Nella giornata
di oggi è stato rinvenuto il corpo senza vita di Fabio Palmieri, 57enne di
Tolentino, all'interno della sua autovettura che si trovava nei pressi di una
strada vicino al castello della Rancia. Si presume che l'uomo sia andato a fare
una passeggiata da solo e a scattare delle foto (essendo un grande appassionato
di fotografia naturalistica) e poi abbia avuto un malore una volta rientrato in
macchina.
La salma non è
ancora stata restituita alla famiglia in attesa di ulteriori accertamenti per
stabilire le cause del decesso, anche se probabilmente si è trattato di un
malore improvviso.
L'associazione Don Primo Minnoni, ancora incredula per la tragica scomparsa del carissimo Fabio Palmieri, si stringe intorno alla moglie Rita, già provata dalla prematura scomparsa di suo padre, ai figli Lucrezia e Giacomo, alla mamma, alle sorelle e tutte le persone che gli hanno voluto bene: “Fabio è stato per l'associazione una colonna portante. Da esterno al gruppo, si è sempre occupato dei video e delle foto con sensibilità, competenza e nella gratuità, trasferendo la sua grande passione ai figli.
Tutta la famiglia era impegnata
durante la Sacra Rappresentazione della Passione di Cristo. Non potremo mai
dimenticarlo. Lascia un grande vuoto. I suoi archivi sono testimonianza del suo
impegno nella divulgazione di questa nostra tradizione. Ci mancherà moltissimo
il suo modo gentile di rapportarsi con le persone, il suo sorriso e la sua
grande capacità di minimizzare i problemi, lui capace e sempre pronto a trovare
una soluzione conciliante.
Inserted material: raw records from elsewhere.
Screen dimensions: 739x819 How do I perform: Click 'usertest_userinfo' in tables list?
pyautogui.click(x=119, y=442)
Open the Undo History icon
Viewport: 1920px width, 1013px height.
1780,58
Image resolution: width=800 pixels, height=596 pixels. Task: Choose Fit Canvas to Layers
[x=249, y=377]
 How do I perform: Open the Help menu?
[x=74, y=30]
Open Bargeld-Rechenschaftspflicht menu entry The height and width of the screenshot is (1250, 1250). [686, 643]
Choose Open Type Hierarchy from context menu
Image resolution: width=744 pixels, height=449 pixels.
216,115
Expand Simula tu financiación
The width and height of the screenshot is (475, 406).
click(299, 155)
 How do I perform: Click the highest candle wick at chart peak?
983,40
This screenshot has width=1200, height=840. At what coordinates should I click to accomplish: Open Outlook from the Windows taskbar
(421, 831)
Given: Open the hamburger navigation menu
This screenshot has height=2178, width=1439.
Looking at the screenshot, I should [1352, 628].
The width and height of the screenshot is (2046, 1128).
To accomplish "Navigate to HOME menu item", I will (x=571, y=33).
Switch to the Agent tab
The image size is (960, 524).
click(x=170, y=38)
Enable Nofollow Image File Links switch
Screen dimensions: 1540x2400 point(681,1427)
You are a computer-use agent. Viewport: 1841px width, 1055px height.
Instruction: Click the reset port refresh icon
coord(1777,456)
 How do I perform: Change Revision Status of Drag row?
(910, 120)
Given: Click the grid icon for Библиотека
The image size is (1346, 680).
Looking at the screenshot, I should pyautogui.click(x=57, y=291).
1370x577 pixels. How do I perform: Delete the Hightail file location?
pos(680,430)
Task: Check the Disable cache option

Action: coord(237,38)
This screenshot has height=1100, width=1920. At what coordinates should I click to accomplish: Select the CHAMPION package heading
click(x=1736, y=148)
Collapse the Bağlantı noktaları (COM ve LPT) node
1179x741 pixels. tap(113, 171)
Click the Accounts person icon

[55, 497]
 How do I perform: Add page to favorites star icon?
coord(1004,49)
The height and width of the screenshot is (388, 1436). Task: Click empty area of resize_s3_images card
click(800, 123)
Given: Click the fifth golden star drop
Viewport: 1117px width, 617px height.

Una grande perdita”.
Il ricordo di
Ada Borgiani, regista della Sacra Rappresentazione: “"Quando ho conosciuto
Fabio, più di 20 fa , mi hanno colpito la
sua capacità di vivere grandi passioni
come la fotografia e le stelle e la sua curiosità che lo spingeva ad
approfondire sempre le sue conoscenze restando ancorato alla realtà, con semplicità.
Un uomo buono e generoso , acuto e
paziente. Dai nostri incontri fatti di lavoro e di sogni, non ci si congedava mai senza un
confronto sulla realtà e sulla vita. Un collaboratore e un amico su cui
contare. Mi mancherai Fabio. Ci mancherai a tutti”.